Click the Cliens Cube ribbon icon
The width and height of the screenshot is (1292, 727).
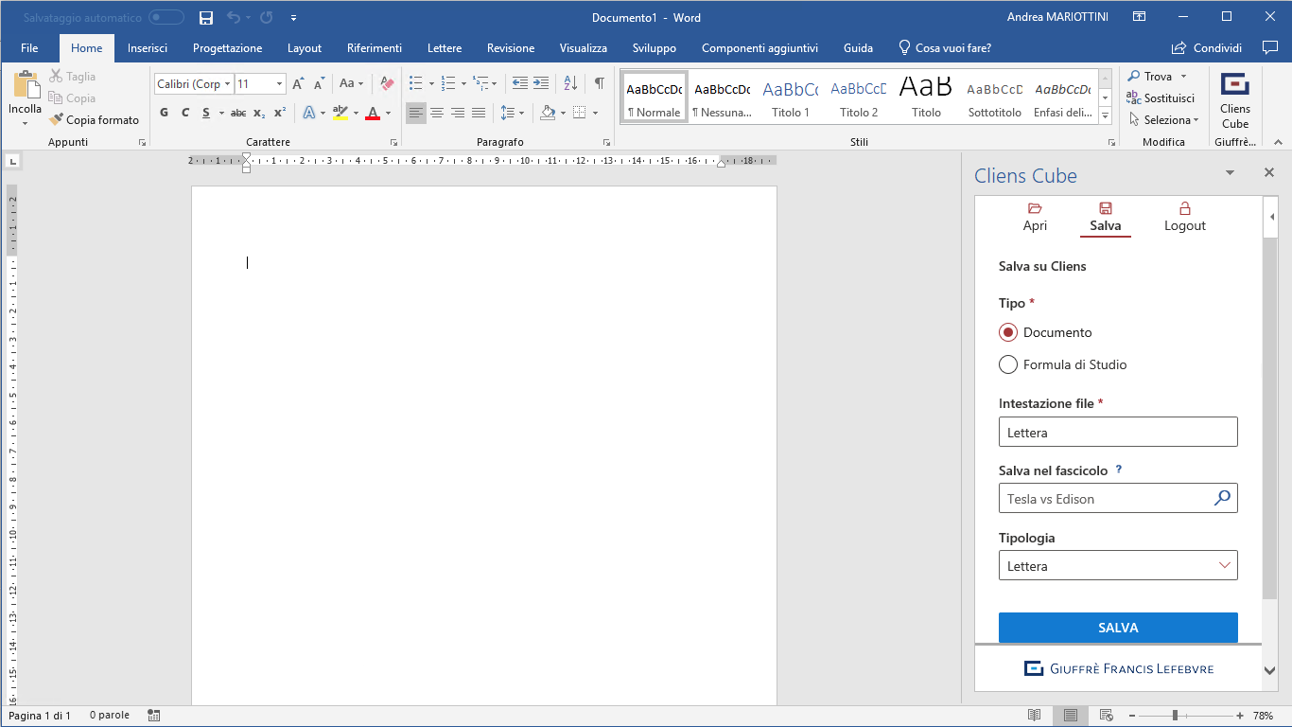tap(1234, 99)
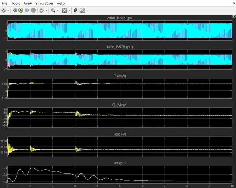Viewport: 236px width, 188px height.
Task: Toggle the Cursor Measurements ruler icon
Action: pyautogui.click(x=82, y=10)
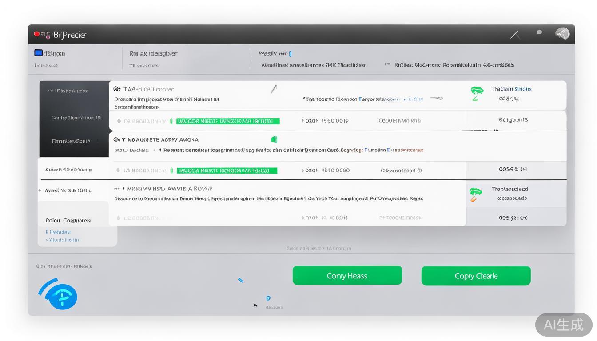Expand the blue chevron item under Boicir Cogurarels
Image resolution: width=597 pixels, height=341 pixels.
[62, 240]
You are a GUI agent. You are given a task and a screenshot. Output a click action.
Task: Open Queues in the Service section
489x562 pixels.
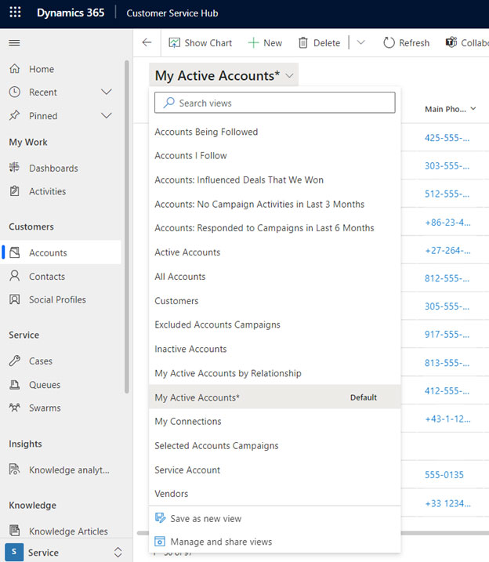coord(44,385)
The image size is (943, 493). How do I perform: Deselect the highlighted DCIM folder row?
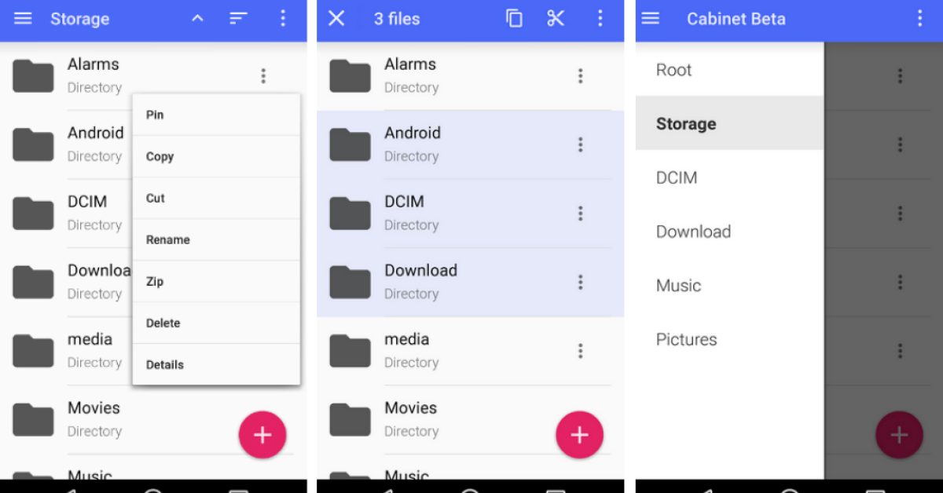456,213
○ ○ ○ ○ ○
Repeat the material above word for word, please, apart from its images.

Click the Cliens Cube ribbon icon
The width and height of the screenshot is (1292, 727).
tap(1234, 99)
Viewport: 236px width, 188px height.
Task: Toggle the Cursor Measurements ruler icon
Action: pyautogui.click(x=82, y=10)
Expand the blue chevron item under Boicir Cogurarels
Image resolution: width=597 pixels, height=341 pixels.
[62, 240]
You are a GUI agent. You are given a task and a screenshot. Output a click action.
Task: Open Queues in the Service section
489x562 pixels.
coord(44,385)
The image size is (943, 493). How do I perform: Deselect the highlighted DCIM folder row?
456,213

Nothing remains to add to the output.